» **TEXT SEGMENT**:
Major Settlements for Kaiser Permanente and Aetna Over Medicare Advantage Coding

The U.S. Department of Justice (DOJ) has announced substantial settlements with Kaiser Permanente and Aetna, two major players in the Medicare Advantage (MA) market. Kaiser Permanente agreed to a $556 million settlement, while Aetna settled for $117.7 million. These cases addressed allegations of False Claims Act violations by both companies, who were accused of practices leading to artificially inflated MA reimbursements.

The MA program calculates reimbursements based on diagnosis and billing codes, which insurers submit according to patient medical records. Higher reimbursement rates are often aligned with more severe health conditions, purportedly requiring more costly treatments. The DOJ has highlighted these settlements as indicative of an enforcement focus on MA risk-adjustment coding practices.

The allegations against Kaiser Permanente centered on their use of follow-up chart reviews and addenda, which were allegedly used to introduce new diagnosis codes after patient visits occurred. The DOJ claimed that Kaiser exerted pressure on their medical personnel to add unsupported codes, leveraging incentive programs tied to increased risk scores and Medicare payments. Allegedly, data-mining tools were used to propose diagnoses not addressed during patient visits, raising concerns about the accuracy of these added codes.

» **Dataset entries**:
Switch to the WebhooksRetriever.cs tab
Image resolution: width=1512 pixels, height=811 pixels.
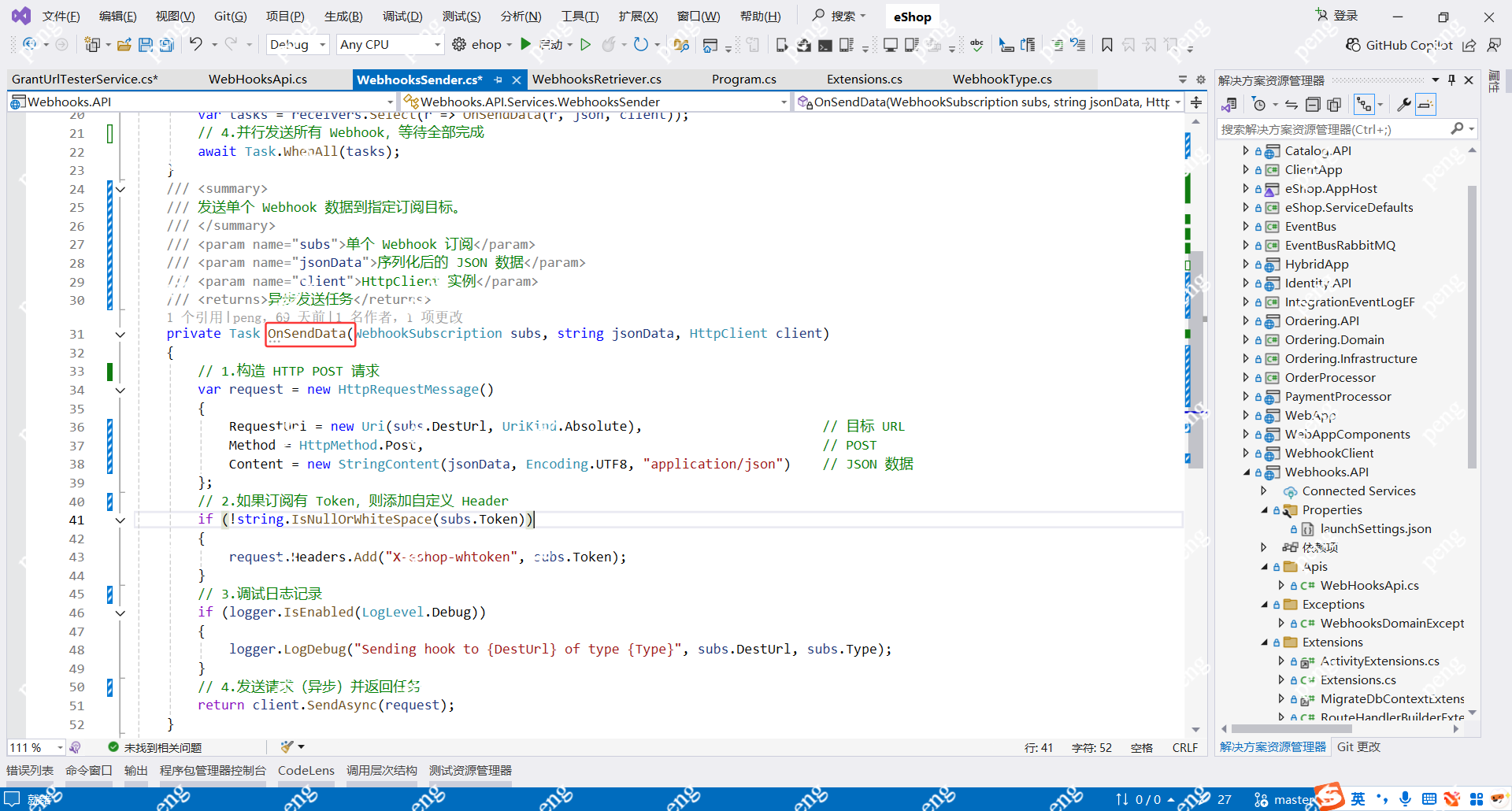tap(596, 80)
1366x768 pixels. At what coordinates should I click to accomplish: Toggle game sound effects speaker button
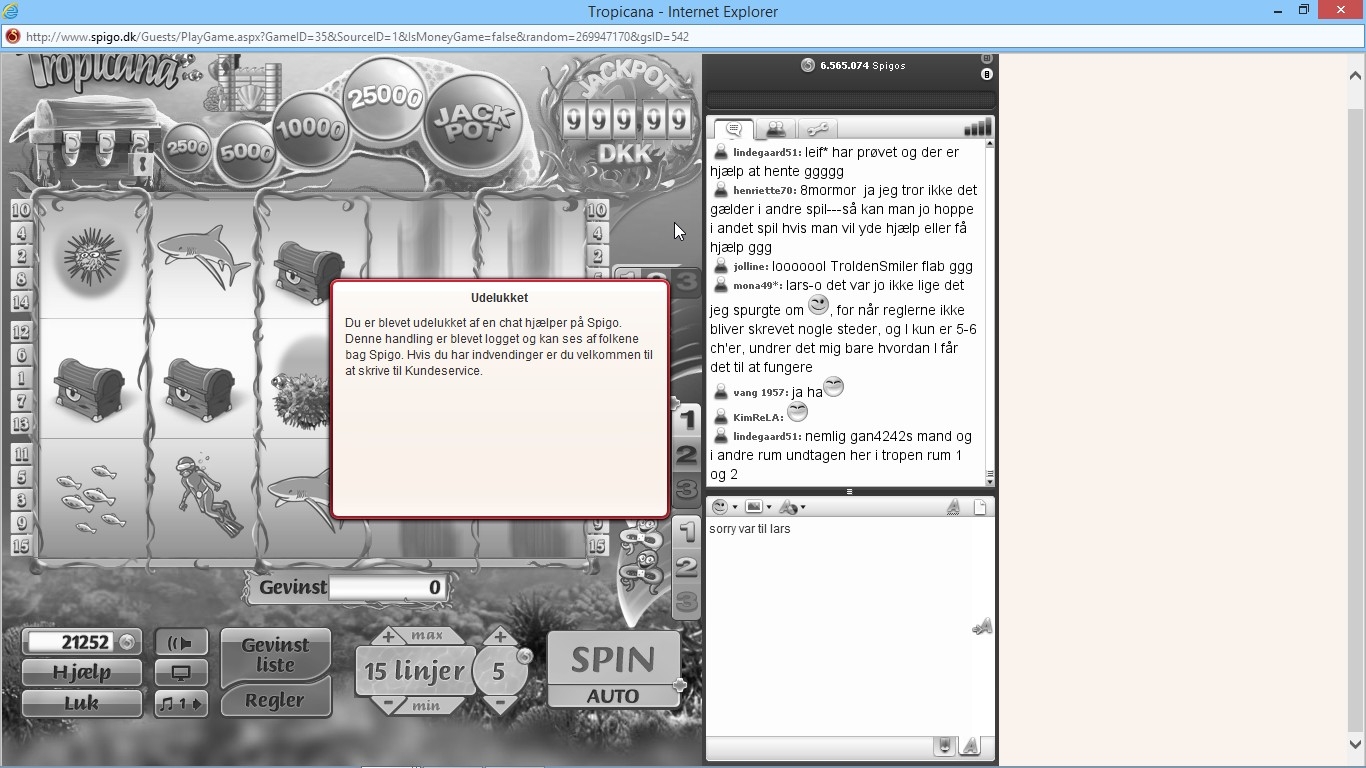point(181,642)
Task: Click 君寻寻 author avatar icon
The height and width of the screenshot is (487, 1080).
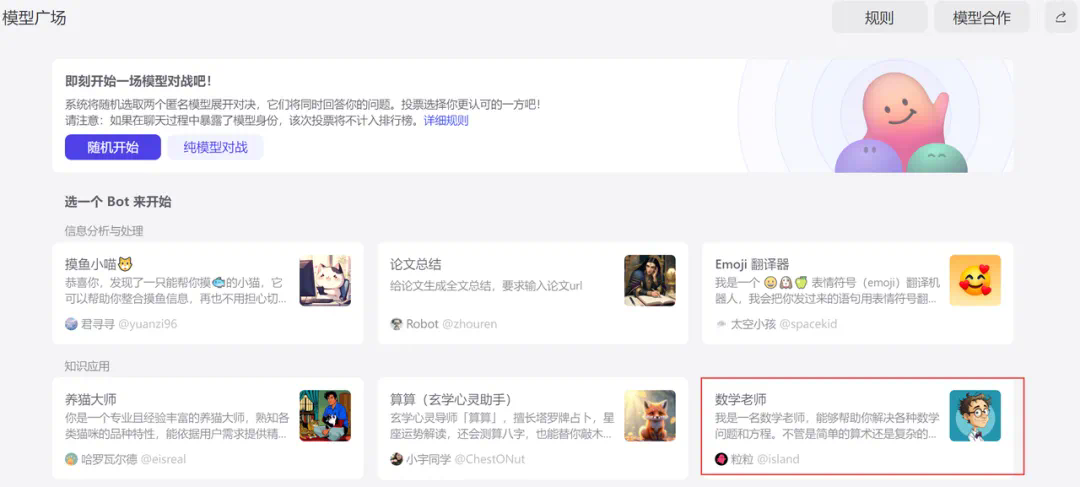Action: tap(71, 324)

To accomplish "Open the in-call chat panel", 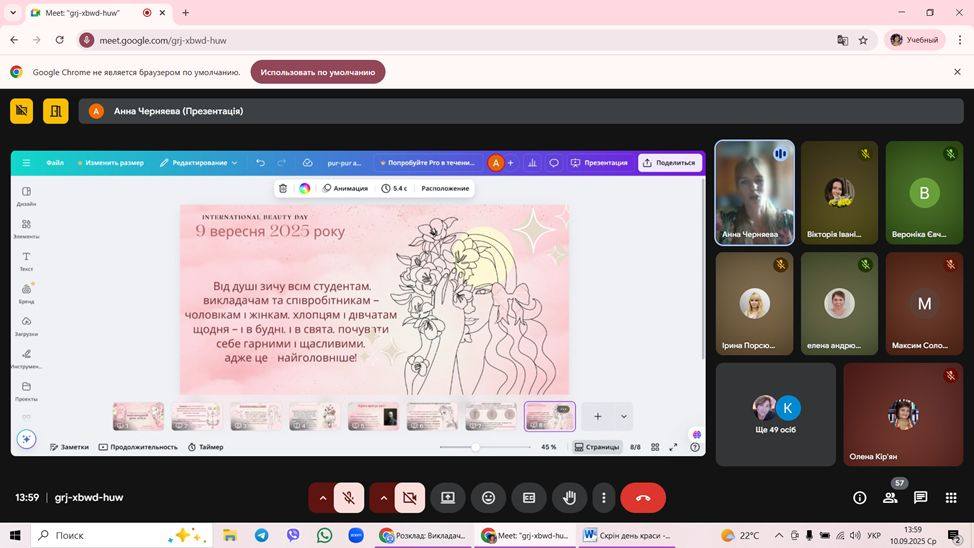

» **CHECK YOUR UNDERSTANDING**:
1. Print the passage of the article on the Medicare Advantage settlements from "Major Settlements for" up to and including "inflated MA reimbursements.".
2. Carry on the article about the Kaiser Permanente and Aetna settlements from the point where it stops.

» **ANSWER SET**:
1.
Major Settlements for Kaiser Permanente and Aetna Over Medicare Advantage Coding

The U.S. Department of Justice (DOJ) has announced substantial settlements with Kaiser Permanente and Aetna, two major players in the Medicare Advantage (MA) market. Kaiser Permanente agreed to a $556 million settlement, while Aetna settled for $117.7 million. These cases addressed allegations of False Claims Act violations by both companies, who were accused of practices leading to artificially inflated MA reimbursements.

2.
Concerning Aetna, the allegations pointed to a systematic use of chart review programs initiated in 2015. These reviews sought new diagnosis codes without concurrently rectifying incorrect or unsupported codes. From 2018 to 2023, Aetna was reported to have submitted diagnoses, including morbid obesity, that were not substantiated by medical records. Aetna allegedly failed to adequately address overpayments when internal audits identified discrepancies in coding practices.

These situations highlight broader concerns about MA plans potentially employing systems to generate diagnosis codes with insufficient oversight mechanisms to ensure accuracy. Both settlements demonstrate the DOJ's scrutiny of organizational processes that might increase MA payments without proper checks. The focus for insurers should not only be on identifying codes that maximize reimbursements but also ensuring processes are robust enough to eliminate errors and maintain compliance with regulatory standards.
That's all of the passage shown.